December 17, 2024

How does an AI chatbot work? Learning and the role of supercomputers

Chatbot AI refers to a system based on artificial intelligence that interacts with users by simulating a human conversation. Behind an AI Chatbot, even if it functions, there are many very complex things, but basically there are two main elements: the artificial intelligence model and the physical components, the hardware. The model is a bit like the brain of the chatbot, while the hardware is a bit like the muscles: they provide the brain with the power needed to do complex calculations. Specifically for an AI chatbot, you need very powerful hardware: a supercomputers. We have an example right here in Italy, in the province of Bergamo, capable of developing new applications, including chatbots in Italian.

How is a model trained for an AI chatbot?

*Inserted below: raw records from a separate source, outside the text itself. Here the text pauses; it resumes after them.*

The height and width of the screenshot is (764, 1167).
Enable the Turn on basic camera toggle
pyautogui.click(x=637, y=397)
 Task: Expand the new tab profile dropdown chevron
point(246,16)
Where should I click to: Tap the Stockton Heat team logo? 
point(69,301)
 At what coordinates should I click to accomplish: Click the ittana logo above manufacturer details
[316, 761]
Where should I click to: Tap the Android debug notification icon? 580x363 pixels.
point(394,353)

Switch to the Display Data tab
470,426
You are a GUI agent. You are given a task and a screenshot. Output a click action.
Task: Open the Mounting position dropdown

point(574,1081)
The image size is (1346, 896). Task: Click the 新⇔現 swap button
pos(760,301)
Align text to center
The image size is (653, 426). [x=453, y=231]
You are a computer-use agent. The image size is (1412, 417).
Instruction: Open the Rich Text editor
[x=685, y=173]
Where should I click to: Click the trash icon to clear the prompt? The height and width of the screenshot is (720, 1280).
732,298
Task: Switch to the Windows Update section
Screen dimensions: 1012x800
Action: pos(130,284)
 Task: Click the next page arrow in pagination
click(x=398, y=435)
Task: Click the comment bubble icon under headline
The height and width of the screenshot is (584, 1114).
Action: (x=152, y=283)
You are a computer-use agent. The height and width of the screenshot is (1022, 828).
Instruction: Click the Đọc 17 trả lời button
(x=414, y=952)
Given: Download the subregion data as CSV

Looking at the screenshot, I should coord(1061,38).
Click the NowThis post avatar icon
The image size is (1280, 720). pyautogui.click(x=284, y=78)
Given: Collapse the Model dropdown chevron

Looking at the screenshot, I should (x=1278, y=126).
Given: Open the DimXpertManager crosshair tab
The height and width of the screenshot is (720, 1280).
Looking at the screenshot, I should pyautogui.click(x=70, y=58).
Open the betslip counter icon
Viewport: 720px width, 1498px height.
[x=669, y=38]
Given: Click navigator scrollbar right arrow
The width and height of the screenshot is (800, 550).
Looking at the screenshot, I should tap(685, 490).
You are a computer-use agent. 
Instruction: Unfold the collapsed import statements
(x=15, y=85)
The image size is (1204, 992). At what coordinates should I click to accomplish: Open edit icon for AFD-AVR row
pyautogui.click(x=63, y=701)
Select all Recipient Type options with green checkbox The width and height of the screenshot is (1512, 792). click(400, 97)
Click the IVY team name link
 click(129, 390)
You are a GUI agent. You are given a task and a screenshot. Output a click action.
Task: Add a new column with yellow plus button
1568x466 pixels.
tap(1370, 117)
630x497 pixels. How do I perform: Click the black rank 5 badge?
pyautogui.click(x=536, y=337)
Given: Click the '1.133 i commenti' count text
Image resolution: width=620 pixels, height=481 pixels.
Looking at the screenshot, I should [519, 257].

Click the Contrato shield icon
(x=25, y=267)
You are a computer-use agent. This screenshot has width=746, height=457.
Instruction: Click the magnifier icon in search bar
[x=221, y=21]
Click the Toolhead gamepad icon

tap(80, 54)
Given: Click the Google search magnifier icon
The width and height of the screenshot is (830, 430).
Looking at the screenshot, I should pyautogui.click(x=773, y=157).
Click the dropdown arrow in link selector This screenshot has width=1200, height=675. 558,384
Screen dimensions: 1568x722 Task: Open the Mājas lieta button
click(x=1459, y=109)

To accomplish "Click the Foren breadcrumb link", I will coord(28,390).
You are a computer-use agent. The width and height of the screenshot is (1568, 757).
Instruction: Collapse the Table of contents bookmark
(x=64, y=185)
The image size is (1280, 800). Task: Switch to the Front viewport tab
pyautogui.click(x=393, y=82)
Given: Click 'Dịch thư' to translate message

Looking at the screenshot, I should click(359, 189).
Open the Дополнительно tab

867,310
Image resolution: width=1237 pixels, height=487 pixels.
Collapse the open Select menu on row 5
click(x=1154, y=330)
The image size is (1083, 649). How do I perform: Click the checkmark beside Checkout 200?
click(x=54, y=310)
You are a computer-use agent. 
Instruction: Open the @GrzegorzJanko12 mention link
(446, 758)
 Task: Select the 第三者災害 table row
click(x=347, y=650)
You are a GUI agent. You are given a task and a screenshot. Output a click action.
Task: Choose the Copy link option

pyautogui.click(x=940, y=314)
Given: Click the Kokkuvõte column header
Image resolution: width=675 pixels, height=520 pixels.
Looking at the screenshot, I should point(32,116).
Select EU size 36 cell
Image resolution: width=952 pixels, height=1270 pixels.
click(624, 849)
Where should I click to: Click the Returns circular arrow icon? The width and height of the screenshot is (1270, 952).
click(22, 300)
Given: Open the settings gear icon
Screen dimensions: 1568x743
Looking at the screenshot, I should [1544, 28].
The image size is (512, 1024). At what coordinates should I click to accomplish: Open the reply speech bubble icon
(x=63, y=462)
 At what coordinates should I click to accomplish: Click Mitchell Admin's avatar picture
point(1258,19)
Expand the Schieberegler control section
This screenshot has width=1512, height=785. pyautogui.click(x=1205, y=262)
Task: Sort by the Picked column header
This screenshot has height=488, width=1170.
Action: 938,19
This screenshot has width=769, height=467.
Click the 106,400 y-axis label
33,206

First of all, we need to understand that a chatbot must be trained before being able to respond and to do this there is a process based on artificial intelligence, specifically the famous machine learningthrough which the model learns thanks to an enormous amount of data, texts and images that are fed to it. Ok, but in concrete terms, how does the model learn?

There are three main learning stages.
The first phase is a bit like elementary school: you learn language skills and general notions. It is in this phase that the model “learns the Italian language”. How?
In practice, the model is given a series of quality verified texts, such as a Geopop article, from which some words have been randomly hidden. Now, what is required of the model is to fill these empty spaces, a bit like the puzzle game, fill the blank. Initially it will make a lot of errors but, gradually, every time the chatbot makes errors, its parameters are modified. In this way, by learning to predict the word, the model also learns a whole series of related information: the syntactic structure of the sentence, the grammar and then a whole series of notions.
The second phase, however, is as if it were university, because here it learns more specialized skills: after learning Italian, the model is given a series of questions with multiple answers and the model is “taught” to carry out tasks. The third and final phase is a bit like the final exam: the effectiveness of the answers is verified by a team of real people, who check the results of the assigned tasks. In this phase you can also set the type of behavior expected, therefore the way and tone with which you expect the model to respond (for example in a formal way, or playfully, youthfully or with technical language, depends on the type of question ). Once we are satisfied with the learning level, the model is ready to be used and will no longer learn new information, at least until the next update.
So, be careful: chatbots don’t go looking for the answer on the internet, but generate an answer thanks to their own model, their own brain that has been trained. Ideally, if I had a lightweight generative chatbot, i.e. one that can only perform a few functions, I could also make it work on my PC not connected to the internet. Technically it would work.
Obviously the large international chatbots that know how to do everything are connected to the network to also be constantly updated and be careful, they use very powerful engines and muscles: supercomputers.

Understanding questions and generating answers: behind the customer experience

Their computing power is used in particular to be able to understand what we write to them and to formulate responses, which technically translates into data management and the necessary operations.

To understand our language, the bot divides the sentence into bricks, that is, into single units which are called tokens, and in fact it is said that it tokenises the question received. To give an example, if the question were to be “how do you prepare an apple pie?”, the bot would break the sentence down into 8 tokens:

As
Yes
prepare
a
cake
Of
apples
question mark

This way it will be easier for him to analyze it and recognize the most important parts of speech.
In fact, the next step is precisely to recognize “the most relevant bricks”, namely the keywords of the sentence.
In our case he identifies the words “cake” and “prepare”, and at this point he understands that, most likely, to answer the question he will have to dig into the “drawers” of his memory linked to the world of cooking.
Once the question is understood, to answer it the chatbot moves on to the Natural Language Generation phase, i.e. the generation of the answer.
So, in this case, it selects the most important data relating to the apple pie recipe (among those it learned during the training phase), organizes the information in a logical structure, composes the sentences, connects them together and generates the text. And here is our answer.

The first chatbot made in Italy

Since July in Italy we have had a supercomputer entirely dedicated to generative artificial intelligence. It was installed by Fastweb to create chatbots in Italian that can be used by companies and public administrations.

But what do we need a specifically Italian chatbot for? The advantages are many. First of all, being trained on Italian data, he will speak Italian very well. And not only with regards to grammar, but also for all those facets of the language and those cultural nuances that, normally, only those who live in the area can fully understand. Furthermore, it will respect the copyright rights on the content used for training, since it is data regularly acquired following agreements with publishers. Even companies that want to develop their chatbot will be more protected, knowing that the servers are here in Italian territory: it is not trivial.
Secondly, since it is a model entirely developed from scratch, you will have full control over all development phases, so, for example, you can choose the type of data to use for training. This model, specifically, will be trained on authoritative and verified data, thanks to agreements made with organizations of the caliber of Mondadori, Bignami and ISTAT.

Alexander Marchall

Alexander Marchall is a distinguished journalist with over 15 years of experience in the realm of international media. A graduate of the Columbia School of Journalism, Alex has a fervent passion for global affairs and geopolitics. Prior to founding The Journal, he contributed his expertise to several leading publications.